Tuesday, December 14, 2010

Adventures with BizTalk: HTTP "GET" Part 4: Custom HTTP Adapter

[Note: This post is based upon an old blog post that I'm migrating for reference purposes, so some of the content might be a bit out of date. Still, hopefully it might help someone sometime...]

So, if we can't use the HTTP Send Adapter to retrieve files from a dynamically-obtained URL, can we override the behaviour in a custom HTTP Adapter?

Hmm... Well, first of all, writing a custom Adapter for BizTalk isn't something that I'd normally embark upon lightly. After all, you have the BizTalk OOTB Adapters and 3rd party Adapters, why write your own that you then have to test, support and maintain, particularly just to retrieve a file?!

So, in this case, I wasn't REALLY considering writing a custom HTTP Adapter... What I did briefly consider though was whether we could leverage the existing BizTalk HTTP Send Adapter, and just override its use of the "POST" HTTP verb.

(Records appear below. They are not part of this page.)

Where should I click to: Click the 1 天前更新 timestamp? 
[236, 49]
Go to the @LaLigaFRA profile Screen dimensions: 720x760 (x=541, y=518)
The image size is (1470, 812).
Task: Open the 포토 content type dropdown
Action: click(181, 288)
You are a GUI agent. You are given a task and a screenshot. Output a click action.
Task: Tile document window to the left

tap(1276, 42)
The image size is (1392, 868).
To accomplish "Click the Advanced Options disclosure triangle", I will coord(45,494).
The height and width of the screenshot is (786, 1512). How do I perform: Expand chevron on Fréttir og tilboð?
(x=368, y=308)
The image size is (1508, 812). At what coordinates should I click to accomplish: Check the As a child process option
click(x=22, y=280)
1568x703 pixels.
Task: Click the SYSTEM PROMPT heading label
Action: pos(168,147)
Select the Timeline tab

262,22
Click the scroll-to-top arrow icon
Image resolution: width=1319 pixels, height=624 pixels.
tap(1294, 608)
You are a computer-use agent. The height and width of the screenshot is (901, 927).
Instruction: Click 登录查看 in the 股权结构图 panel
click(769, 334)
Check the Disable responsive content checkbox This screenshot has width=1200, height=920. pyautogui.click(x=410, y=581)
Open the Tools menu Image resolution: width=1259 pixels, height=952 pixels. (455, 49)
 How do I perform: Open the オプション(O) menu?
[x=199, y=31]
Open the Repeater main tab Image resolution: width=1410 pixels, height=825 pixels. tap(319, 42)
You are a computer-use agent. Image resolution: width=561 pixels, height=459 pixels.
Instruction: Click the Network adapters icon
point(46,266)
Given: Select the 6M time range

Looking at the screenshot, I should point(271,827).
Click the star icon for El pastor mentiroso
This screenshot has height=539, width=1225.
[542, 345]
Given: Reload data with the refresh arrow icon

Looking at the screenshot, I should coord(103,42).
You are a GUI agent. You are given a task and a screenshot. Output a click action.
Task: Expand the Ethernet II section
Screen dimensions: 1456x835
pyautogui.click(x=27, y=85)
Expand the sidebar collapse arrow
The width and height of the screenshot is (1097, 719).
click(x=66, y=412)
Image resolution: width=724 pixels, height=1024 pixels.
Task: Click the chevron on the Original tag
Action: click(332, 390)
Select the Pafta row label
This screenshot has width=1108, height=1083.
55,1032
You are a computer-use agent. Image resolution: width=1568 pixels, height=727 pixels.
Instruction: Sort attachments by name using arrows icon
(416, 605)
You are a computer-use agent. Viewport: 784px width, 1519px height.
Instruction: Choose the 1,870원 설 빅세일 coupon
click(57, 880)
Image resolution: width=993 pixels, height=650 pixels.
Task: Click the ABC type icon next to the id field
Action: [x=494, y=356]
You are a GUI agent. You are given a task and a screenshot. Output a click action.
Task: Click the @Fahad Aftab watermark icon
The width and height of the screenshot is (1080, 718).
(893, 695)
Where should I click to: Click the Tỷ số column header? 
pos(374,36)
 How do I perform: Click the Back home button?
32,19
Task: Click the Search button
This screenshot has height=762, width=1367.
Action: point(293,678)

The plan was coming together nicely, I'd identified the piece of code in the BizTalk HTTP Send Adapter that hardcodes the HTTP verb... It's in Microsoft.BizTalk.HttpTransport.dll, in the HttpAsyncTransmitter class's SetRequestProperties method:

request.Method = "POST"

So temptingly close, yet so far. Alas, the majority of the classes in Microsoft.BizTalk.HttpTransport.dll are sealed, and HttpAsyncTransmitter is one of them... So I couldn't inherit from it and override this one line!

I was left with the alternative of potentially disassembling the entire DLL and using it as the basis for writing my custom Adapter, or just going it alone...

Although I was already strongly leaning away from the custom Adapter approach, this really hammered the final nail in place...

So, it seems as though we've exhausted the alternatives for leveraging the OOTB BizTalk HTTP Adapters...

[UPDATE]

Another alternative to my rather brutal efforts to extend the OOTB BizTalk Adapter is to use the HTTP Adapter sample in the BizTalk SDK, also known as the "HTTP.NET" Adapter.

This sample is a rather rudimentary custom .NET implementation of an HTTP Adapter, so it's nowhere near as fully-featured as the OOTB HTTP Adapter, but it's a good start. And the good part is we have the full source code, so can change it to suit our needs.

The HTTP.NET Adapter implementation already supports specifying the HTTP verb as part of its configuration [why this hasn't been worked back into the OOTB HTTP Adapter I'm not sure].

In our case, the only change required came down to modifying the SendHttpRequest method in the HttpTransmitterEndpoint class (excerpt below):

private WebResponse SendHttpRequest(IBaseMessage msg, HttpAdapterProperties config)
{
  // ...
  // Original code...
  // Note: both the body part and the stream maybe null, so we
  // need to check for them
  string charset = string.Empty;
  IBaseMessagePart bodyPart = msg.BodyPart;
  Stream btsStream;

  if (request.Method != "GET")
  {
    // Original code...
    if (null != bodyPart && (null != (btsStream = bodyPart.GetOriginalDataStream())))
    {
      // ...
    }
  }

  return request.GetResponse();
}


The only change we've made is to wrap the code that deals with the request message body inside a check against the HTTP method (verb). If it's GET, we don't want to pass a request message body. Otherwise, we play on as per the original code.

This change could certainly be tidied up: It could be possible that there are some instances where we DO want to pass a body in the request message even when we're using GET, so you could introduce another configuration property such as "SuppressMessageBody" to cater for this.

The end-result however was that this change allowed us to achieve the desired result.

Looking back at it, I'm still not sure where my preference would be: I really do prefer to use OOTB Adapters where possible, not write and maintain my own, particularly when the custom version is a lot less feature-rich than the OOTB Adapter. However, I do kind of like using Adapters over custom .NET code... Now if the OOTB HTTP Adapter just included configuration properties for HTTP verb and message body suppression... Isn't this kind of requirement likely to become more prevalent with the increased focus on using REST?